One position Perot took that Texas Republican Party Chairman Fred Meyer thinks might hurt him in Texas and elsewhere was his vocal and well-publicized opposition to the Persian Gulf war until the shooting began.
Yet Perot’s patriotism is unchallenged. His graduation from the Naval Academy — where he was twice class president — and his service at sea may soften whatever ill feeling his opposition to the war might have engendered.
But Perot has not yet had the opportunity to stake out many specific positions or policies.
David Hill, a Republican political consultant in Houston, said, "I think he’s got a lot of ideas that will frighten people when they become known. He will not implement incremental change."
"My suspicion," he said, "is the better known some of his goofier ideas become," the less attractive a candidate he’ll be.
Republican consultant Neil Newhouse of Public Opinion Strategies in Alexandria, Va., is more blunt.
"This year, being a political outsider is an advantage, no doubt about it. At the same time I think his message is extremely naive," he said.
So far, said Newhouse, Perot has been "treated with kid gloves." But "once the press starts examining his issue positions," he said, "I don’t think he will have a thread of credibility to stand on.

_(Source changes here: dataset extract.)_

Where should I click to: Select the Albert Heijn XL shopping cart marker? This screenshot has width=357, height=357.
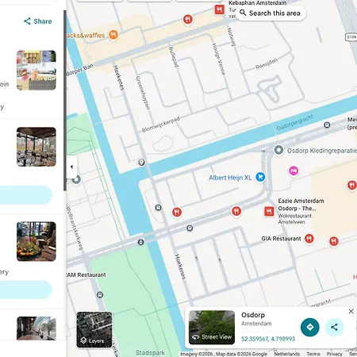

The press will rip the guy to shreds."
But, said Cerrell, "There are a lot of people out there [who are] not particularly enamored with President Bush or Bill Clinton who could very well find themselves voting for Mr. Perot."
"I have observed Ross Perot many years and . . . he’s a very bright, articulate billionaire. You don’t get to where he is in life without having something on the ball."
Perot is widely considered to be conservative because he is a businessman, but those on both the right and the left would dispute tagging him as such.
Howard Phillips, chairman of the Conservative Caucus in Vienna, Va., said Perot is "of course" not a conservative. In fact, he said, Perot is a populist "in the tradition of [President] Lyndon Johnson and [Texas Governor] John Connally."
Citing Perot’s positions on abortion, gun control and collecting more tax revenue from the public, Phillips says that, though he thinks very highly of Perot, "his political philosophy is very different from mine."
Jeff Faux, President of the Economic Policy Institute, a liberal Washington, D.C. think tank, says Perot does represent the thinking of many businessmen but can’t really be characterized as conservative.
"I think he represents a fair amount of sentiment in the American business community outside Wall Street and Washington," he said.
He added that Perot appeals to businessmen who think that a tax hike is needed to close the federal budget, that certain industries must be protected from foreign competition and that the recently negotiated trade agreement with Mexico will cost American jobs.
If Perot doesn’t become the next president, he may still help determine who wins by draining off votes in such key states as Texas.
Some pundits have assumed that votes for Perot would necessarily come from Bush’s plate. "It’s got to have the White House shaking in their boots," Democratic Chairman Ronald H. Brown has said.
But Meyer is less certain. "Populists have historically been Democrat," he noted, and therefore Perot may appeal to Democratic voters.
"It’s a possibility that Perot as a southerner can siphon off votes from southerner Bill Clinton," he said.